The Prime Minister is being mocked for appealing to Labour to help her stay in power.

After running a campaign that warned voters to stick with the Tories, and keep power away from Jeremy Corbyn, Theresa May is now inviting her opponent to offer her assistance.

Despite the deal May made with the DUP, the Prime Minister is due to announce she would also like help from the opposition benches.

In a speech on Monday about the gig economy May will call on the other parties in parliament to 'contribute not criticise' and bring forward policies.

I say to the other parties in the House of Commons, come forward with your own views and ideas about how we can tackle these challenges as a country.

We may not agree on everything, but through debate and discussion – the hallmarks of our Parliamentary democracy – ideas can be clarified and improved and a better way forward found.

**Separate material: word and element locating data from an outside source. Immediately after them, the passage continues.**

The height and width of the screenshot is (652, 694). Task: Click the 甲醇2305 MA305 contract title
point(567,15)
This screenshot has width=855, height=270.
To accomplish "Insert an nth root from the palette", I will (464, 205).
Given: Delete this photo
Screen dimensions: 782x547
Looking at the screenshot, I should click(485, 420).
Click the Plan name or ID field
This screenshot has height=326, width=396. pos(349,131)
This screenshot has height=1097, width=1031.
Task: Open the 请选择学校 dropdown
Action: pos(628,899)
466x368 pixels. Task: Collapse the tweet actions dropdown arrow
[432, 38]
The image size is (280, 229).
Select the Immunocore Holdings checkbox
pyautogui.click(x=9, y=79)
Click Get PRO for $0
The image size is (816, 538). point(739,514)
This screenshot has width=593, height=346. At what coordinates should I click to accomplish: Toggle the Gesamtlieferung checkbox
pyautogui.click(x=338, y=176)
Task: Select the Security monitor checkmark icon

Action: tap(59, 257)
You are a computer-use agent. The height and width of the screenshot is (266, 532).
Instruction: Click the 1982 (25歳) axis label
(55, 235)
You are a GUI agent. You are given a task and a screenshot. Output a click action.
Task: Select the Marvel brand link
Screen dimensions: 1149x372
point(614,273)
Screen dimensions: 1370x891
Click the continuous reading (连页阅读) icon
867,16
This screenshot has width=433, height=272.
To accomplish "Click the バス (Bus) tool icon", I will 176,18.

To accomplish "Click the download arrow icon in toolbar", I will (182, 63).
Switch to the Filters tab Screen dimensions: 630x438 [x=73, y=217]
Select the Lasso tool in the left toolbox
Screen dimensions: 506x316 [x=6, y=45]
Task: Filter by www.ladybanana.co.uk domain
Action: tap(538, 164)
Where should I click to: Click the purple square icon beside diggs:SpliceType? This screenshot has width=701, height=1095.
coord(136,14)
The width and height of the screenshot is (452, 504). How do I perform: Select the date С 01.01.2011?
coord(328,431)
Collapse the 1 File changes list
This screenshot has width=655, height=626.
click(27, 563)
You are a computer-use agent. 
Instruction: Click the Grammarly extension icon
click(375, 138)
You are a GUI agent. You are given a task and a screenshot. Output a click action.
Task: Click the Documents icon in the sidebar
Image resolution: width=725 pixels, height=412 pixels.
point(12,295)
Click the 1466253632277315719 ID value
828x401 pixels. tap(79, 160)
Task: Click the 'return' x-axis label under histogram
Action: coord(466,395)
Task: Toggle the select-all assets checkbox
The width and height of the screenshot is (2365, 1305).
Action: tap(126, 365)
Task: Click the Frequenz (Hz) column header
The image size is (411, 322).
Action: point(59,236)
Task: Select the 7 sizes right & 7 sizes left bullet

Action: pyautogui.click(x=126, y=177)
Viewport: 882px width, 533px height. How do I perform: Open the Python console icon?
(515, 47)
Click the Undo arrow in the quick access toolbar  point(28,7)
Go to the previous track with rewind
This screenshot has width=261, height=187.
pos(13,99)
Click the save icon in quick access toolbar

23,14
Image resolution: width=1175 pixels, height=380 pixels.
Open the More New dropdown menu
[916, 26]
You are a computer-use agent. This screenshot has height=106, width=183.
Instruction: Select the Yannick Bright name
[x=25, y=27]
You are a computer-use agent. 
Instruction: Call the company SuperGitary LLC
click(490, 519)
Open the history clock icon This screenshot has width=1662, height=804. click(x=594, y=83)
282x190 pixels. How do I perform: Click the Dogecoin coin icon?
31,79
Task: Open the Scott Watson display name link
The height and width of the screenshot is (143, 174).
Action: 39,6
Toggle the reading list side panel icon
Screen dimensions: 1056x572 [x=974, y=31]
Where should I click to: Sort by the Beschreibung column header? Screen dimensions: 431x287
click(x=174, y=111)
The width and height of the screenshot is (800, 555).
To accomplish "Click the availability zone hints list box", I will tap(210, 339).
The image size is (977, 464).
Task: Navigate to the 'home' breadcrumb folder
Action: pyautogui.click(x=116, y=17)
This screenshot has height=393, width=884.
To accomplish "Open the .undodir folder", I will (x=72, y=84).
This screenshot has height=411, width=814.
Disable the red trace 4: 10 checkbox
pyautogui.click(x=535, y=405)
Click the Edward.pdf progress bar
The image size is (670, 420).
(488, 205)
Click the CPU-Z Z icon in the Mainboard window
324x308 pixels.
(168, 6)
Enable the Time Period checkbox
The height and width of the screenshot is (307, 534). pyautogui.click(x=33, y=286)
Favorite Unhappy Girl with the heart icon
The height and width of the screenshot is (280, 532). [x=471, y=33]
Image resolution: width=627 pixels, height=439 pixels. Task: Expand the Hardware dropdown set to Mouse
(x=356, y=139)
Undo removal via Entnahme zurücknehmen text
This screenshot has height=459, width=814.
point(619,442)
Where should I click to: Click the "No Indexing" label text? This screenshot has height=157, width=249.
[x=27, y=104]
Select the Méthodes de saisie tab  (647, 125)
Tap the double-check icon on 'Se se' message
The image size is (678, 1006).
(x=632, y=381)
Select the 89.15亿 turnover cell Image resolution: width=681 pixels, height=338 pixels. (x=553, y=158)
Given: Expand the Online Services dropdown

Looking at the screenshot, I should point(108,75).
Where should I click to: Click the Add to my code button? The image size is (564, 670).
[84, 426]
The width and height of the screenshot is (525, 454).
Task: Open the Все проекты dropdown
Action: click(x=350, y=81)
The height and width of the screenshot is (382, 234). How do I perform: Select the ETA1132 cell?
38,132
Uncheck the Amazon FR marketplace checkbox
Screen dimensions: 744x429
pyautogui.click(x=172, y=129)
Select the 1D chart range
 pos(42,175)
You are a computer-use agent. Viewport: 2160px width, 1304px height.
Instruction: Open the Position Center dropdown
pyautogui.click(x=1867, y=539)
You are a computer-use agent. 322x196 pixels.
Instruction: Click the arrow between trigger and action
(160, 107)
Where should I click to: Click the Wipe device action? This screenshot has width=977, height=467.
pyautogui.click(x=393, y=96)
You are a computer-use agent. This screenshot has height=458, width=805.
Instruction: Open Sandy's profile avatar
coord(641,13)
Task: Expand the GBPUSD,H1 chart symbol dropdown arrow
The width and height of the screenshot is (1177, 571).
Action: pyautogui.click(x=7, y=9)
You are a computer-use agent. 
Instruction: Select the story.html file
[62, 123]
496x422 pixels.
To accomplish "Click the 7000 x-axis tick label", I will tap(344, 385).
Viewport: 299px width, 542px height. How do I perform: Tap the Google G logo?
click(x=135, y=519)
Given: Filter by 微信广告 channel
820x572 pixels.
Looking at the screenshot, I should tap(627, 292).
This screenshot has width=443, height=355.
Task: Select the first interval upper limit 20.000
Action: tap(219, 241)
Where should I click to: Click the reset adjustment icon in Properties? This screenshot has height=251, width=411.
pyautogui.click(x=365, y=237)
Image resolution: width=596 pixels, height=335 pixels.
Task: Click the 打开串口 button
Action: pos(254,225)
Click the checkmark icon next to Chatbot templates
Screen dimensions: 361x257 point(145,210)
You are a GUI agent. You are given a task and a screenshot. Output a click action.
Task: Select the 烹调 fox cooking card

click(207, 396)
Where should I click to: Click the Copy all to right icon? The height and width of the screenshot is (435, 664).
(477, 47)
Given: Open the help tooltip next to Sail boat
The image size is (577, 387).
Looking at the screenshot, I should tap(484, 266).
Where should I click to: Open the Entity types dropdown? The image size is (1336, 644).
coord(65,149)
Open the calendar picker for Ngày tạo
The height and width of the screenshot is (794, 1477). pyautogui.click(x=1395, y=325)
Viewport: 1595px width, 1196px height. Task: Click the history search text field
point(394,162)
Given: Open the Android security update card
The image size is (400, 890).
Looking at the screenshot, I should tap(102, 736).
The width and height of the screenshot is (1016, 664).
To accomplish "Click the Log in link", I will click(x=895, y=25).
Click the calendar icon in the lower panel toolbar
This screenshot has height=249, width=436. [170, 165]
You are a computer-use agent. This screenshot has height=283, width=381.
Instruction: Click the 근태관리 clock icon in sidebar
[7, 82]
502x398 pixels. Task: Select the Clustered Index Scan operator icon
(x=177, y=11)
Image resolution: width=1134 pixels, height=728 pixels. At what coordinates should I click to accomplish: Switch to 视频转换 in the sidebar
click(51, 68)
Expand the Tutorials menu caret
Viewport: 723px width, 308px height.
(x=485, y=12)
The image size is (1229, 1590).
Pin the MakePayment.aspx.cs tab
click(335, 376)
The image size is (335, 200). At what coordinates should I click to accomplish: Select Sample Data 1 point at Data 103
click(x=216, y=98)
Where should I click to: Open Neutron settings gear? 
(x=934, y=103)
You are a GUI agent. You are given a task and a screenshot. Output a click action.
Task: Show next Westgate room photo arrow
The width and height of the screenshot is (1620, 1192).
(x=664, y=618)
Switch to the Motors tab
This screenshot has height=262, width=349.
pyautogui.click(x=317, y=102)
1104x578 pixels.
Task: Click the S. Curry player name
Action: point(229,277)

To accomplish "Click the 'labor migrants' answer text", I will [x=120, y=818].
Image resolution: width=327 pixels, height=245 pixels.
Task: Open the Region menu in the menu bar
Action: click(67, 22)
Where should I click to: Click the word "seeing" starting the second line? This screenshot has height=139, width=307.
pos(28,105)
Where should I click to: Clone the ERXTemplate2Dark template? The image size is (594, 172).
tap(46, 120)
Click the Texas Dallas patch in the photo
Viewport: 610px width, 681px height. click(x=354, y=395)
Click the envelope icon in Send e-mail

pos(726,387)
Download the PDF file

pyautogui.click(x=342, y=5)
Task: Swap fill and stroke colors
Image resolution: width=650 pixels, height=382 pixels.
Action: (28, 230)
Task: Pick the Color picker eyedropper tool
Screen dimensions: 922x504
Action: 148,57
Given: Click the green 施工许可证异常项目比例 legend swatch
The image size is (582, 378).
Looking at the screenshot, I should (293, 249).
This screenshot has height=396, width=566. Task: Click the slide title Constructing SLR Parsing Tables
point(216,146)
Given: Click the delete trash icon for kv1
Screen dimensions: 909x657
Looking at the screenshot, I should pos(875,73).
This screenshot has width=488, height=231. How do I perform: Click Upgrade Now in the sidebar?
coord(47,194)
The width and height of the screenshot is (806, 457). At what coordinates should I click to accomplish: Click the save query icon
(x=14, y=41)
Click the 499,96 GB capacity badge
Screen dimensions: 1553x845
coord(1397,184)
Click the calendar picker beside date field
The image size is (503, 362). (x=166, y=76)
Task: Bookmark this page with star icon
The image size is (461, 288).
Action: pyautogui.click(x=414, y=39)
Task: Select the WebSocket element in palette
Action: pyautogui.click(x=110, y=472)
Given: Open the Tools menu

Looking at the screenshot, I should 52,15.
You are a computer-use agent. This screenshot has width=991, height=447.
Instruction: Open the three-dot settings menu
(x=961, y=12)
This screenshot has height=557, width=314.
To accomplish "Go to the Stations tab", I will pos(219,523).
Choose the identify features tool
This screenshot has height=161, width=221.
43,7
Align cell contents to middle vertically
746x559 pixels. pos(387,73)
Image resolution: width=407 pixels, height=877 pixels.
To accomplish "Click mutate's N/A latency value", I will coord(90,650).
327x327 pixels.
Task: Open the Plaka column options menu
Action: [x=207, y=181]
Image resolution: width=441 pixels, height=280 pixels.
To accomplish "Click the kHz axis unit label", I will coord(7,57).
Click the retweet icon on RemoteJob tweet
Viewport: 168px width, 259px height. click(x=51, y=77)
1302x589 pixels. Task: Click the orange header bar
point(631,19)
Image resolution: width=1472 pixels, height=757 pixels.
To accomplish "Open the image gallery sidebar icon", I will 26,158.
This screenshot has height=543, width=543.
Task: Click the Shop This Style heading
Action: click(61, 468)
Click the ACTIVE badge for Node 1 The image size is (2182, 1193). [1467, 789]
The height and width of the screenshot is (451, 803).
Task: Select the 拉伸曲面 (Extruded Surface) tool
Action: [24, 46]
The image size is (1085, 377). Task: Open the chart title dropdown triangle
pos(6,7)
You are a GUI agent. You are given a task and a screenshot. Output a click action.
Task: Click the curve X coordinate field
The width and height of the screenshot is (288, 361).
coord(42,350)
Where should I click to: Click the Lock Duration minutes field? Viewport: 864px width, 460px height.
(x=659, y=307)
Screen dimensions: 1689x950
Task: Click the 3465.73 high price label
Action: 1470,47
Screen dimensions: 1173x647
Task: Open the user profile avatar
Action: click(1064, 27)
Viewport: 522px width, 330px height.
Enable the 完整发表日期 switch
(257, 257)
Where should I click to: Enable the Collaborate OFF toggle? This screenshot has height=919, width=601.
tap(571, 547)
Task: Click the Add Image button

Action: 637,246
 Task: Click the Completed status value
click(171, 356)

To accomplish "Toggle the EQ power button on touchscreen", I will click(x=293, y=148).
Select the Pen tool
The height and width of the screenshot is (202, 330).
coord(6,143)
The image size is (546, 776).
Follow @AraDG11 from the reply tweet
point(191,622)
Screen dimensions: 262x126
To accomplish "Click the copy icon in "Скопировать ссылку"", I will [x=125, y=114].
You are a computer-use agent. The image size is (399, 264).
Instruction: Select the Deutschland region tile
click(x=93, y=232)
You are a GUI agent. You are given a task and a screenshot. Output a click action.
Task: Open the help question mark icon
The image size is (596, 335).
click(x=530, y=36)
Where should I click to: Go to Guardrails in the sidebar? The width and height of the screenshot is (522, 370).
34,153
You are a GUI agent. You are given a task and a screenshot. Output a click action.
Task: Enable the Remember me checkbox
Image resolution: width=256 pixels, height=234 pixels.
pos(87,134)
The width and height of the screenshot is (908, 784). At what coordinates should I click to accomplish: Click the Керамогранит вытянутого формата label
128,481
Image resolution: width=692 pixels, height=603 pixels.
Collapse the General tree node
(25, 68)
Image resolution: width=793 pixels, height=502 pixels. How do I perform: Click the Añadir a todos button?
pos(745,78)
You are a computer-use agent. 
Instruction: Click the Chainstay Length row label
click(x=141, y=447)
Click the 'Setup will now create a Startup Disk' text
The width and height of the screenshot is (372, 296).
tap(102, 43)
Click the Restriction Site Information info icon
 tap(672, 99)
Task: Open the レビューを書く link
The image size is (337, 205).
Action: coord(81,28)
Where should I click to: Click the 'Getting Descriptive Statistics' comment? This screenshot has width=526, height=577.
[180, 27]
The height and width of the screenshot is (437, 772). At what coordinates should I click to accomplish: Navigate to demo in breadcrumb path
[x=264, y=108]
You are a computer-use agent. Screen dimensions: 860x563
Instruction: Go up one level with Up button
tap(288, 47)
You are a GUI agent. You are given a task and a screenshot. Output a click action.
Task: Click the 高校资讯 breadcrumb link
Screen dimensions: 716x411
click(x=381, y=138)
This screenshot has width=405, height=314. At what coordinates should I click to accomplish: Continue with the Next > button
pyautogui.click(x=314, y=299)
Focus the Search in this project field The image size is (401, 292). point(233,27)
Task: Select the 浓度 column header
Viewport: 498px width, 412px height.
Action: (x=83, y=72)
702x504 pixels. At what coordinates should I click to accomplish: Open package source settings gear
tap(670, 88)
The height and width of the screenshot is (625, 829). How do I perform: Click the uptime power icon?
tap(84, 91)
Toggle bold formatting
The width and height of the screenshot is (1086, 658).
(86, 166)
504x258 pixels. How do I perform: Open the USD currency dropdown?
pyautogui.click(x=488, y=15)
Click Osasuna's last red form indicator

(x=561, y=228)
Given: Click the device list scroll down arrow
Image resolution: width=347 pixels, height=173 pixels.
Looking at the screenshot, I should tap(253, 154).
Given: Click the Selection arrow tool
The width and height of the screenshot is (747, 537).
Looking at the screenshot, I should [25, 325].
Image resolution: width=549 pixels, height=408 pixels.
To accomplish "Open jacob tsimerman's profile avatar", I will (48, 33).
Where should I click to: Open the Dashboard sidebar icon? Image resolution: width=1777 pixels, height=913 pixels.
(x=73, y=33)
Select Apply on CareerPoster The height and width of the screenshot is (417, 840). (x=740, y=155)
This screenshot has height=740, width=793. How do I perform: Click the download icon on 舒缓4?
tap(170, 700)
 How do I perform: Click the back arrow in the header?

During the election the Conservative Party warned that Jeremy Corbyn would lead a 'coalition of chaos' made up of the opposition parties.

As the Times has pointed out, this is an about turn from May's election speech on 18 April in which she accused 'enemies' of jeopardising Brexit.

Our opponents believe that because the Government's majority is so small, our resolve will weaken and that they can force us to change course.

They are wrong.

What a timeless quote.

The centre right and liberal media have been scathing:

Picture: The Guardian, front page, 10.07.2017

Picture: Daily Telegraph, front page, 10.07.2017

Picture: The Times, front page, 10.07.2017

Picture: The i, front page, 10.07.2017

More than half believe in a cross-party team for Brexit

On issues such as Brexit there is some support for a cross-party approach.

A poll by YouGov published on 12 June showed 51 per cent of respondents would prefer Brexit be negotiated by a cross-party team.

Only 30 per cent preferred the Conservatives negotiating Brexit on their own.

Theresa May's overall slide in the polls has also been substantial.

A conspiracy without a assassins

May's plea for support from the other side of the chamber may be because she fears the greater danger lies behind her.

After surviving the initial post-election questions of her leadership, May is once again under threat from murmurs among Tories that she should be replaced.

According to the Mail on Sunday, at a recent private luncheon the former chief whip Andrew Mitchell said that her leadership was 'dead in the water'.

Mitchell is an ally of Brexit Secretary David Davis, who is being touted as a 'caretaker' Prime Minister to lead the party until 2019 when Britain is supposed to formally leave the EU.

A former cabinet minister, unnamed, told the Financial Times that May's position is 'untenable' and suggested she could be replaced around the time of the Conservative Party conference in October.

However, May might saved by the fact that no replacement for her can be agreed upon.

May has claimed she will stay in office for at least another year, to steer Britain through it's EU negotiations.

Sadly, we have heard that one before from embattled Tory Prime Ministers who promptly flounced off.